(Beginning of RECORDS TO USE)
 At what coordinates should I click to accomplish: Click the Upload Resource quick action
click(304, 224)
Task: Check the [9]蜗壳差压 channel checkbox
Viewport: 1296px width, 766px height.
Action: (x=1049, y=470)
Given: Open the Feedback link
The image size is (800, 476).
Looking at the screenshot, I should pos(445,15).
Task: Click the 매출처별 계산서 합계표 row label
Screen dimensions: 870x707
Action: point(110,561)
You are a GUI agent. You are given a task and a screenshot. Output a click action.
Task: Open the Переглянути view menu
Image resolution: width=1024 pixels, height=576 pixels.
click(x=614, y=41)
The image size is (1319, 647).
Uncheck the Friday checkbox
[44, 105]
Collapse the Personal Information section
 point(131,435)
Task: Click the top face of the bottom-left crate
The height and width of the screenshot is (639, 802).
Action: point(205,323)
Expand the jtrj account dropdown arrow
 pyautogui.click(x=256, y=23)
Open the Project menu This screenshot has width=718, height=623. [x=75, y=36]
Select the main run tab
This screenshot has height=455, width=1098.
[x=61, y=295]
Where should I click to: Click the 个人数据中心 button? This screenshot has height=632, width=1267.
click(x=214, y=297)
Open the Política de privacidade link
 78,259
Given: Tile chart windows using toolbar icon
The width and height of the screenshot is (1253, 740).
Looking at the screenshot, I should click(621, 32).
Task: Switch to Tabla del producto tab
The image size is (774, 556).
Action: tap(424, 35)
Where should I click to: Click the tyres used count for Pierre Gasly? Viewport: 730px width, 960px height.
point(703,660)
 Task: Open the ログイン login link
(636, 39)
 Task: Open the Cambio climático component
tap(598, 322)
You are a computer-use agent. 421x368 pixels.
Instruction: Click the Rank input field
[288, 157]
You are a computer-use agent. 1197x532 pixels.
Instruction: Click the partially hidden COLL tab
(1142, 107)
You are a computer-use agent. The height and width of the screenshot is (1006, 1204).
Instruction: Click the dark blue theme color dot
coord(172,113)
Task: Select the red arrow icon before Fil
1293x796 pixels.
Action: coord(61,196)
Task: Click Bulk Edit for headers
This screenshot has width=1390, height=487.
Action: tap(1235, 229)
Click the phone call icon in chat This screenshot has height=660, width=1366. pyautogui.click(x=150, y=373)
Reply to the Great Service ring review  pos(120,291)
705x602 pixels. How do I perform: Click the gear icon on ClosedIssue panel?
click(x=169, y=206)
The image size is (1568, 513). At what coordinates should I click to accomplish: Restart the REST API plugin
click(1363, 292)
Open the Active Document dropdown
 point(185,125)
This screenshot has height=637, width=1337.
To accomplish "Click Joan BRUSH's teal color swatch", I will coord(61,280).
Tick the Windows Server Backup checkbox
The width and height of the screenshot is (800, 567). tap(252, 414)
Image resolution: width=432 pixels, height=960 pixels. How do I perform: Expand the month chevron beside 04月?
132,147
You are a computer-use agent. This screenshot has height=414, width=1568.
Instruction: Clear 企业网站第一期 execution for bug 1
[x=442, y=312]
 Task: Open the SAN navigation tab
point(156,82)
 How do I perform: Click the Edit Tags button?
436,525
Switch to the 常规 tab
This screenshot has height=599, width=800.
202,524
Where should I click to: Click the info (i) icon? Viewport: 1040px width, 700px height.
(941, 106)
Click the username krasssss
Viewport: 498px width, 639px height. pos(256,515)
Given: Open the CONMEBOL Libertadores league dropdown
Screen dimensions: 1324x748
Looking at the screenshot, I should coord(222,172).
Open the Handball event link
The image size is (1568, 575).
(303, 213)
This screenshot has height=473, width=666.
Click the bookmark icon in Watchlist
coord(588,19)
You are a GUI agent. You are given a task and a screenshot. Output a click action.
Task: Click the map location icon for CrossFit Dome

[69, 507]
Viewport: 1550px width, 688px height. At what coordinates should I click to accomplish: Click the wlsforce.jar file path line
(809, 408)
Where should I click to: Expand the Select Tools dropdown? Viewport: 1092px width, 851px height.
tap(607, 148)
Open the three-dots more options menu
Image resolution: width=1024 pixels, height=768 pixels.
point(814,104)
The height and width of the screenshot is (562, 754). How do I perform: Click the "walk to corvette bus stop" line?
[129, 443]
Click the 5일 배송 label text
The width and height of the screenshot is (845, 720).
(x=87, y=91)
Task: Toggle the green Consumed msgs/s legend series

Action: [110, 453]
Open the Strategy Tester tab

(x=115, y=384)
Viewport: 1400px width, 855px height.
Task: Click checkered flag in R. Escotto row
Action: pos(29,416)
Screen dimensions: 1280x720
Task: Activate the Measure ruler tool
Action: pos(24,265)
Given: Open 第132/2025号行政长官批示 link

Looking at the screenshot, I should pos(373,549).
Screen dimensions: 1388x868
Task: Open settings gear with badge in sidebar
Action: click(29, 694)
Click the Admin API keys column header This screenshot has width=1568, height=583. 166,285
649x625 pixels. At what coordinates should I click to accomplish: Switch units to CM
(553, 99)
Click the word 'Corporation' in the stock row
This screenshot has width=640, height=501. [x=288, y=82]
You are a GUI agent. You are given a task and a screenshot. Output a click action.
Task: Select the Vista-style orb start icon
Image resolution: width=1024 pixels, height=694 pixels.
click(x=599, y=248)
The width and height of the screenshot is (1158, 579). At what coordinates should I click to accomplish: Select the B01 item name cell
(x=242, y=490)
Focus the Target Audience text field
(End of RECORDS TO USE)
Check each line of the entries above for the string "menu", and return those that contain it.

-- SOLUTION TO THIS TASK --
Task: Open the Переглянути view menu
Open the Project menu This screenshot has width=718, height=623. [x=75, y=36]
Open the three-dots more options menu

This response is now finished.